> _REQUIREMENT_
Show every line of the items that contains the string "label".
>> start DATA FOR THE TASK
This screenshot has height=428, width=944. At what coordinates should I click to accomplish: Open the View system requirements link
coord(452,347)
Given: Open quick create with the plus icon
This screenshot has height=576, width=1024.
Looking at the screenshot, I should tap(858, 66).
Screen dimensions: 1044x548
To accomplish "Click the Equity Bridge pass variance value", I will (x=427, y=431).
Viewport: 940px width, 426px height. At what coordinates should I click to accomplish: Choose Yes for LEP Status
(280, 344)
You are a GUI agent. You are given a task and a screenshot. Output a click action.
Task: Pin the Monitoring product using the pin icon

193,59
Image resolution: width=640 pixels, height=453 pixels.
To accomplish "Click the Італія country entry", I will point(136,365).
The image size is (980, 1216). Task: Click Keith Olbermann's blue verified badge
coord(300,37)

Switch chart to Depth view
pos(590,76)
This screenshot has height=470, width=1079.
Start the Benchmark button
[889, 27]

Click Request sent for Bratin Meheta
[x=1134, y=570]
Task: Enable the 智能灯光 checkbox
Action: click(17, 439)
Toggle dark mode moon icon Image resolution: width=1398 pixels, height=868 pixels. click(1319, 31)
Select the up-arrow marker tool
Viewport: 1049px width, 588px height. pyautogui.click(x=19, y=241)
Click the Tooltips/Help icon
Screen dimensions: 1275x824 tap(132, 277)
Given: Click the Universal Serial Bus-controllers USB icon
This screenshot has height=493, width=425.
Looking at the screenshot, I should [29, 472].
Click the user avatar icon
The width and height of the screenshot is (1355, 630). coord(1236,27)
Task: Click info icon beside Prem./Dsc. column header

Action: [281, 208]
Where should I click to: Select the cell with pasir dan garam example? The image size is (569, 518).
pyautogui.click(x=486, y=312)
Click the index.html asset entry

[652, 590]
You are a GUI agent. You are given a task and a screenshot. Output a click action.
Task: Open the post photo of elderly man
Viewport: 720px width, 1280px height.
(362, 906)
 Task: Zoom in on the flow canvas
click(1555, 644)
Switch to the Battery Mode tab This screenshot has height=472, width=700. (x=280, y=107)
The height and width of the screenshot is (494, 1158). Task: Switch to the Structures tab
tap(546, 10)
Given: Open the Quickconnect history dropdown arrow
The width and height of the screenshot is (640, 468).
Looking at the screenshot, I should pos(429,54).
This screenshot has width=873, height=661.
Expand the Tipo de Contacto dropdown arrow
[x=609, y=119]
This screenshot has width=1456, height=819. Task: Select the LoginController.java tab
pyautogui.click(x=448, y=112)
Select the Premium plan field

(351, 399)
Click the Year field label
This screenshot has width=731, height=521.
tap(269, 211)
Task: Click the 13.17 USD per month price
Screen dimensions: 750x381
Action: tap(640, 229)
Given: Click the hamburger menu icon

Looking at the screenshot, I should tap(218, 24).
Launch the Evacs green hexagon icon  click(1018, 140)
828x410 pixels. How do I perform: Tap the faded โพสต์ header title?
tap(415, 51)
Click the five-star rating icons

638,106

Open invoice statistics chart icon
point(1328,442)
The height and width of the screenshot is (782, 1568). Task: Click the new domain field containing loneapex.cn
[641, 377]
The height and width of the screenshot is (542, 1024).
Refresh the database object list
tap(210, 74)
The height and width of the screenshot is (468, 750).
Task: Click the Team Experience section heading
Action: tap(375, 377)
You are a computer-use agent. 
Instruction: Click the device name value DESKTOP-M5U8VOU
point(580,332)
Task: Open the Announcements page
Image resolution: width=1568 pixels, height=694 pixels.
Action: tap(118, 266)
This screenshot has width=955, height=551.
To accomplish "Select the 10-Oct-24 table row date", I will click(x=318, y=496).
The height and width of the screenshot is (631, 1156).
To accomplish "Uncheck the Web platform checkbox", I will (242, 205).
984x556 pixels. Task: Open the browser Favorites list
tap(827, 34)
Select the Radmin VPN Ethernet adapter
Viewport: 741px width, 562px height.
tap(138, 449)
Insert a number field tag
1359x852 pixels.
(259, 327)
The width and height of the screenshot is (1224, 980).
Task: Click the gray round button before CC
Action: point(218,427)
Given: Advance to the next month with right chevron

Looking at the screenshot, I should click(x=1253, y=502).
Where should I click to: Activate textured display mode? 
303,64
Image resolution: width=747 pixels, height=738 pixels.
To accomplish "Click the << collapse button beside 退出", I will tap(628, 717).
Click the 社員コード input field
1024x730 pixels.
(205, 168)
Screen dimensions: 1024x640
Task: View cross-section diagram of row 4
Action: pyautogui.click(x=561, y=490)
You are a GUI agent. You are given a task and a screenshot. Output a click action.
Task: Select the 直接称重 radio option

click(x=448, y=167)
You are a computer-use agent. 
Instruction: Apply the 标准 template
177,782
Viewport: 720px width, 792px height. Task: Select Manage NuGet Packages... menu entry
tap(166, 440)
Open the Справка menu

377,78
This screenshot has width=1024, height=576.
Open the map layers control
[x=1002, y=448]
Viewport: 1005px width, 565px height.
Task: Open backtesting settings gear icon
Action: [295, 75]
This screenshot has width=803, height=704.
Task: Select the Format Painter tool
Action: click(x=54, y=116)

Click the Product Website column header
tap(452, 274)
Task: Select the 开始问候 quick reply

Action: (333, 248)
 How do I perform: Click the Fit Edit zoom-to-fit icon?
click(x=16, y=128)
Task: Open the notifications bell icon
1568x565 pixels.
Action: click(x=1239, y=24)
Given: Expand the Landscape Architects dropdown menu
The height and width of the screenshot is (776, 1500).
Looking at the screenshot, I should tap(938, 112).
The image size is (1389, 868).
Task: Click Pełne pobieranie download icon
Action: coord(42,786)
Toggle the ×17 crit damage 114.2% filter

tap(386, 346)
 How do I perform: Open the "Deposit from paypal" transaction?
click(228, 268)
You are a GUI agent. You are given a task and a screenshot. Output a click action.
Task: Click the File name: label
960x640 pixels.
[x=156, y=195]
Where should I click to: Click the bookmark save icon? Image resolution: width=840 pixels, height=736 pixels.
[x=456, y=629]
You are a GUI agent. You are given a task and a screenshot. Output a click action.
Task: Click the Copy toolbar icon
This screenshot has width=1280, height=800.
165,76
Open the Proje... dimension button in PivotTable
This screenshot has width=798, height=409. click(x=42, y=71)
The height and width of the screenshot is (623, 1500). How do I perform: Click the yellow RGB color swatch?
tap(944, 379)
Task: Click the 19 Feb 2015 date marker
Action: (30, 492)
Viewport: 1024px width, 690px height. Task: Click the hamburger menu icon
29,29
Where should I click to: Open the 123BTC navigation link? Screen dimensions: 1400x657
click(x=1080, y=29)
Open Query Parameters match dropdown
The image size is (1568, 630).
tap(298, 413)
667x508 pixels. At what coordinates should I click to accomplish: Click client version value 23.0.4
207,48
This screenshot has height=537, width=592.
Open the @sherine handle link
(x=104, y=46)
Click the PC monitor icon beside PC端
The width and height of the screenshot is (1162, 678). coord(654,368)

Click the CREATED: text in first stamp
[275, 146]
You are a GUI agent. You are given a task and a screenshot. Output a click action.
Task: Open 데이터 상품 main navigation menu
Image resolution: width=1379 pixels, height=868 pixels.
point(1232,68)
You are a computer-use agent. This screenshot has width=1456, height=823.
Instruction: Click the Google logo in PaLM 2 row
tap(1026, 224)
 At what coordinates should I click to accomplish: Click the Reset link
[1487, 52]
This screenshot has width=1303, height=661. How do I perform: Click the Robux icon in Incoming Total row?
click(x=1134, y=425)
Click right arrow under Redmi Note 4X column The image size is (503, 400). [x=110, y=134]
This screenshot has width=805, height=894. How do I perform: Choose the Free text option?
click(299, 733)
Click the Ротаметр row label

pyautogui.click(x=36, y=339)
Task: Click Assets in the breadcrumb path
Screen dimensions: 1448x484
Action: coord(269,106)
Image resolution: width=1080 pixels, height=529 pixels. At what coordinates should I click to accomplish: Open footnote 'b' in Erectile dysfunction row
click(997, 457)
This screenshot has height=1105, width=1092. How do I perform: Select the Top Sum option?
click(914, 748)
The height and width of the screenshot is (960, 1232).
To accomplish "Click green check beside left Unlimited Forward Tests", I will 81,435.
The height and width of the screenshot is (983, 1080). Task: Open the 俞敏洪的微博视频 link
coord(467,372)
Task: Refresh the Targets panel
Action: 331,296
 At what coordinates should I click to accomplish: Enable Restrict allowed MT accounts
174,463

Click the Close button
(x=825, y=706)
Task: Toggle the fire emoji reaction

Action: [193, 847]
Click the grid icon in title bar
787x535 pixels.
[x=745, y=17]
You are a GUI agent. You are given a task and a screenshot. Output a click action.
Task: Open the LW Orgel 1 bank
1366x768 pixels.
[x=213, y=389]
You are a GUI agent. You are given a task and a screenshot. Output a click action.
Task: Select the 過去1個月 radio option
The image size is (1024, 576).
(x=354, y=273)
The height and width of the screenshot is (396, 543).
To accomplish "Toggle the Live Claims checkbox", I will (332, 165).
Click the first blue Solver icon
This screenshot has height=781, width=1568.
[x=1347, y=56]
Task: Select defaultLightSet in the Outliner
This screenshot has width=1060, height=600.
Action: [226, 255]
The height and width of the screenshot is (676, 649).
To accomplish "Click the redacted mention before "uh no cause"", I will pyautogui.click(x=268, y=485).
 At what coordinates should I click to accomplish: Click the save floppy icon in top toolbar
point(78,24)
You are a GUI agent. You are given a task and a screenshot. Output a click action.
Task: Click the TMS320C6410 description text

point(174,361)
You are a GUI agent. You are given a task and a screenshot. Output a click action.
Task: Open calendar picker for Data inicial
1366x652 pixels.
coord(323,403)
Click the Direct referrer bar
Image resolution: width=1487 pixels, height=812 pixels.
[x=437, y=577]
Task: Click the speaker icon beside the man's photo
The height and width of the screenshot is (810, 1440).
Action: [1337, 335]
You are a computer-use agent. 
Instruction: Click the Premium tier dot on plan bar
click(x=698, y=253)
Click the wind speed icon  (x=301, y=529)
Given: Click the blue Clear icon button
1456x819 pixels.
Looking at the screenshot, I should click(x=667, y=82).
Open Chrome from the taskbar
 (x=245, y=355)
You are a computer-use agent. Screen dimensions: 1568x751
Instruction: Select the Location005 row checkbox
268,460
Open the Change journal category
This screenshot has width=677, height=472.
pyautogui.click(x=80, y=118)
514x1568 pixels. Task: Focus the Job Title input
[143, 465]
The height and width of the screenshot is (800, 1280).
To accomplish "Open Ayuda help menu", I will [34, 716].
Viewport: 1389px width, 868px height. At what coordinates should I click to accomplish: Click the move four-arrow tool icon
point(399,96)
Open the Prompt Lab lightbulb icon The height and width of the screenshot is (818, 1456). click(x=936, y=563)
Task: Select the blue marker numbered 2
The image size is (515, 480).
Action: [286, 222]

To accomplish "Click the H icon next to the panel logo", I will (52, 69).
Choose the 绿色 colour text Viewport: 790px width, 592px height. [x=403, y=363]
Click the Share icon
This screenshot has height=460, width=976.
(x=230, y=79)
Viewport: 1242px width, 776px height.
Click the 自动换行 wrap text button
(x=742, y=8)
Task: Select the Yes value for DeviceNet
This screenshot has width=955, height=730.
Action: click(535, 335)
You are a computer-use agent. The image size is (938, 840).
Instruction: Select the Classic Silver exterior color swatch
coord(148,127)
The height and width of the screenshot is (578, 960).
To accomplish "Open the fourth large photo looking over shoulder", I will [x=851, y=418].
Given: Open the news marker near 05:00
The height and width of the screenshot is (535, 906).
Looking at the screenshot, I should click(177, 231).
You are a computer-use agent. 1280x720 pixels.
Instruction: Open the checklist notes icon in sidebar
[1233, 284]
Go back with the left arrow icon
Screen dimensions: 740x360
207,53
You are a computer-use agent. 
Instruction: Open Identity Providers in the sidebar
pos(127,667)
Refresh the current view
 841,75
>> end DATA FOR THE TASK
> _COMPLETE OUTPUT_
Click the Year field label
Task: Click the File name: label
Click the Ротаметр row label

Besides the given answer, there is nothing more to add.